I have been asking Clade to investigate why cache sizes grow so much with with not so much precompiled code. I’m showing here the results of a smaller example (but I have one where “acusations” are heavier when trying to explain a growth of 29 MB).

My question to compiler experts is basically, is this true?

tl:dr

Done. Everything is explained. Here's the summary:

  Root cause: "Stub" MethodInstances in Julia's sysimage

  Julia's sysimage (1.10) contains registered MethodInstances for eigen(Matrix{Float64}), cov(Matrix{Float64}), *(Matrix{Float64}, Matrix{Float64}), etc. — but
  they are empty stubs with no compiled code.

  This means that:
  1. Julia "knows" these specializations exist (type-dispatch resolves)
  2. But it has no native code nor serialized IR for them
  3. When any package calls eigen during precompilation, Julia must compile the entire chain (eigen → eigen! → LAPACK.syevr! → ccall wrappers → ...) from scratch
  4. The compiled code is then stored in the cache of the calling package (GMT), not in the sysimage

  This is why pca(rand(Float32, 24, 4)) adds ~3.8 MB — the entire cov + eigen + linear algebra chain is recompiled and serialized inside GMT's pkgimage.

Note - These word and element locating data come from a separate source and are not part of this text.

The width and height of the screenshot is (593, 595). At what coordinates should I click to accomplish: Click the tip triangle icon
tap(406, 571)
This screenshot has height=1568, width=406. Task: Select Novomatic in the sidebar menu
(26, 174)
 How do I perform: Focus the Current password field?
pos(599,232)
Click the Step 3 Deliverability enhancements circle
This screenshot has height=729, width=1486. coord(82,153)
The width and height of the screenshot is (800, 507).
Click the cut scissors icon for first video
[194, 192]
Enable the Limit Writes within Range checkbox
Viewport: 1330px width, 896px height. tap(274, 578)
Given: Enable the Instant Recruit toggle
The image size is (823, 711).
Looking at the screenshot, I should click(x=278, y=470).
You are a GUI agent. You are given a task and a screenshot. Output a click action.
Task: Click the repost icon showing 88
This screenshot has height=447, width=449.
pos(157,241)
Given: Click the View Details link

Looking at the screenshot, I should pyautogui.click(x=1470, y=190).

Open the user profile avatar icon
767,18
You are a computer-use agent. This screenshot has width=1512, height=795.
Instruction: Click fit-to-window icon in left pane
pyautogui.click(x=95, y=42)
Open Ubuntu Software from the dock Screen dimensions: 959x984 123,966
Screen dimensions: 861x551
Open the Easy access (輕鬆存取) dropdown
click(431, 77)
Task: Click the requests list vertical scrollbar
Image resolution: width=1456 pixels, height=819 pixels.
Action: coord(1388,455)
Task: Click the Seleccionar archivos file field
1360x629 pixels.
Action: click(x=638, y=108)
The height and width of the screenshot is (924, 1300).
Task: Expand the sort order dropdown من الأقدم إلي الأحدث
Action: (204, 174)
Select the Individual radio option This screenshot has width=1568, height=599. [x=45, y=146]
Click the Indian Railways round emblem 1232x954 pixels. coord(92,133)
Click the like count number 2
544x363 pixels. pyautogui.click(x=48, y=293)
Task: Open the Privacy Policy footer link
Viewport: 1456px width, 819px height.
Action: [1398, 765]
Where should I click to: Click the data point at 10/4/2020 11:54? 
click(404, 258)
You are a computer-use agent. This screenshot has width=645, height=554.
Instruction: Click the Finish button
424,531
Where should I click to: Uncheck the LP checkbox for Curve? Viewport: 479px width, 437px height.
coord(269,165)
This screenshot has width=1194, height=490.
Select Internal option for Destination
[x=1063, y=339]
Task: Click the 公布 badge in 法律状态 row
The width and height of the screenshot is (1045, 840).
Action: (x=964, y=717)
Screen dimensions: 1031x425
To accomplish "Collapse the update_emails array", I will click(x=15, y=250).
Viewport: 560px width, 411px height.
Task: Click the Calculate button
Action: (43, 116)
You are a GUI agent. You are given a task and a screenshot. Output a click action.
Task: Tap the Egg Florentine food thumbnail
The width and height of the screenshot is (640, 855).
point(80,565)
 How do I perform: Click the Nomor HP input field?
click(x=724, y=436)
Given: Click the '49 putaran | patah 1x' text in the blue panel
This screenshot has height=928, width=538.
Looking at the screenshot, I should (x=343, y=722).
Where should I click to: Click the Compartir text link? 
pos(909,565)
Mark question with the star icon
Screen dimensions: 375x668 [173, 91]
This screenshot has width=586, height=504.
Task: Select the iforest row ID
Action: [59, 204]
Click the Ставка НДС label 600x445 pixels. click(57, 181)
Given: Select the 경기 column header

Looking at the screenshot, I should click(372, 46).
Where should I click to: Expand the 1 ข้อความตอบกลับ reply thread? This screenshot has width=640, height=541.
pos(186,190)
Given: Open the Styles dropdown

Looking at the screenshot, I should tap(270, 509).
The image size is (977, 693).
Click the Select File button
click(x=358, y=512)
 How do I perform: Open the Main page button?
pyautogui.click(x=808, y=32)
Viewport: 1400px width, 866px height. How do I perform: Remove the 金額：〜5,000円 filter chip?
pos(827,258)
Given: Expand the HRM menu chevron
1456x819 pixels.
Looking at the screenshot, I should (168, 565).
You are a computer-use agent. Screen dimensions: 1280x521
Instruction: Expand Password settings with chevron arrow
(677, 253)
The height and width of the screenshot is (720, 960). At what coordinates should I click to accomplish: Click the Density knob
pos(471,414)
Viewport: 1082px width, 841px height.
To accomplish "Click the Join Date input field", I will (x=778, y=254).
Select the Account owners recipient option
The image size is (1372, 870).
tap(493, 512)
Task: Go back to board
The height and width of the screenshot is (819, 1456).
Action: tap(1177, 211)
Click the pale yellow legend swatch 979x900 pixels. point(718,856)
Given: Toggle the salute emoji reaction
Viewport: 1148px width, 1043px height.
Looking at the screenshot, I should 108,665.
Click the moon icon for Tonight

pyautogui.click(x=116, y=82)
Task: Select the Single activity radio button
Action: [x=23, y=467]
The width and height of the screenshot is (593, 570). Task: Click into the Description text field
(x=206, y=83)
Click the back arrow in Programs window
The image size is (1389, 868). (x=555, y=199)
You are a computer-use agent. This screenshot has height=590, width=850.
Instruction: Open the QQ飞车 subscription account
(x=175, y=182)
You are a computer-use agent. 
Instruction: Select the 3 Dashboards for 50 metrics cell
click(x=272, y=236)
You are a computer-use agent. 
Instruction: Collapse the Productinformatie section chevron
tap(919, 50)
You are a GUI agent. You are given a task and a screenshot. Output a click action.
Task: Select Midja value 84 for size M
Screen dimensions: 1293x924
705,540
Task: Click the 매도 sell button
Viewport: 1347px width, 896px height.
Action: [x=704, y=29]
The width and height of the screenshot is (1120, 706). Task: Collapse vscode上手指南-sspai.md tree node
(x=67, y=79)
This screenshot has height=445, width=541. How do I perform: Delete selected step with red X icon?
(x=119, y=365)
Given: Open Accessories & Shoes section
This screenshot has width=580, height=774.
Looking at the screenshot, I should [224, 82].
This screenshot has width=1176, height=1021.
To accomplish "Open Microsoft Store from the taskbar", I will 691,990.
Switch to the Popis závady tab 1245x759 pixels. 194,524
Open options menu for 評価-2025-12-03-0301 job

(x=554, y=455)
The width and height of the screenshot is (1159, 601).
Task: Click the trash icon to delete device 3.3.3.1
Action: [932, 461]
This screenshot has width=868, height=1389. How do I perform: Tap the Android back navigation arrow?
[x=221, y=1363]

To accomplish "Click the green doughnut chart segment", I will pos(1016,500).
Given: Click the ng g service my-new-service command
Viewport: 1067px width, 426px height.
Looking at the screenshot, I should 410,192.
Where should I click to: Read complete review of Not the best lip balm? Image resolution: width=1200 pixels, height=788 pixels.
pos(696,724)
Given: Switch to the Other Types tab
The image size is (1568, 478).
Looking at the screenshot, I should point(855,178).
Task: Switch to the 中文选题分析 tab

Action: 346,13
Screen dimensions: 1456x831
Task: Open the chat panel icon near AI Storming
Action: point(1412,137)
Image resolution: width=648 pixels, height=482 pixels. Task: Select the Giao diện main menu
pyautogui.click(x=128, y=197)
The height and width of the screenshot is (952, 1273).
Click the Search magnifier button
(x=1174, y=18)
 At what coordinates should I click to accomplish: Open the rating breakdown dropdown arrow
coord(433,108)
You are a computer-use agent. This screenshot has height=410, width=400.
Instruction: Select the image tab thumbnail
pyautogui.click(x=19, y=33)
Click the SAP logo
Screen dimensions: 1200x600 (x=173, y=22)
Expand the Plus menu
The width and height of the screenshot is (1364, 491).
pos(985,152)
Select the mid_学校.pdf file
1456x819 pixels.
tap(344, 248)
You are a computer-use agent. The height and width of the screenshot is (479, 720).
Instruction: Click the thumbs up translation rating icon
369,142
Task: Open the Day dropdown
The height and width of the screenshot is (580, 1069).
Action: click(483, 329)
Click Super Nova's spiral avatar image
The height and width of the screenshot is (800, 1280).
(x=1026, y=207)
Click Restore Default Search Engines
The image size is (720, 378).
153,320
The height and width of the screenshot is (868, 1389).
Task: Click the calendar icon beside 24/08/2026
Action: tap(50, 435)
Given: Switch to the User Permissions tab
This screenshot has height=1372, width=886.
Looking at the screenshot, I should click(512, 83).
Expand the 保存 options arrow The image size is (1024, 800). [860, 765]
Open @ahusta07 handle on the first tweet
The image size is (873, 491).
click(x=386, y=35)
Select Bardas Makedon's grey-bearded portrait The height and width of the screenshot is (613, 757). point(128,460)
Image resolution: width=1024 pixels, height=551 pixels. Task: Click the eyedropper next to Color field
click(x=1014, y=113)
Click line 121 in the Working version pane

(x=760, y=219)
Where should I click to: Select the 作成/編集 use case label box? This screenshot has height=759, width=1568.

  This is a Julia design problem, not GMT's. The stdlibs (LinearAlgebra, Statistics) should precompile these fundamental operations via PrecompileTools in their
  own cache/sysimage, but they don't. Every downstream package pays the full cost.

The longer analysis


## PCA Cache Bloat Investigation (2026-02-16)

### Problem

`pca(rand(Float32, 24, 4))` in the precompile block adds ~3.8 MB to the cache.

### Measurements

| Precompile config | Cache Size | Delta from baseline |
|---|---|---|
| No pca (baseline) | 94.99 MB | — |
| `pca(rand(Float64, 24, 4))` | 97.92 MB | +2.93 MB |
| `pca(rand(Float32, 24, 4))` | 98.78 MB | +3.79 MB |

### Root cause: "Stub" MethodInstances in Julia's sysimage

The Julia sysimage (1.10) contains **MethodInstances registered** for `eigen(Matrix{Float64})`,
`cov(Matrix{Float64})`, `*(Matrix{Float64}, Matrix{Float64})`, etc. — but they are **empty
stubs with NO compiled code**:

MethodInstance found: Tuple{typeof(eigen), Matrix{Float64}}
Has inferred code (cache): false

cov: Tuple{typeof(cov), Matrix{Float64}} → has code: false

  • : Tuple{typeof(*), Matrix{Float64}, Matrix{Float64}} → has code: false

The sysimage "knows" these specializations exist (type-dispatch resolves), but has **no native
code nor serialized IR** for them. The LAPACK internal functions (`eigen!`, `LAPACK.geev!`,
`LAPACK.syevr!`) have **zero** precompiled specializations.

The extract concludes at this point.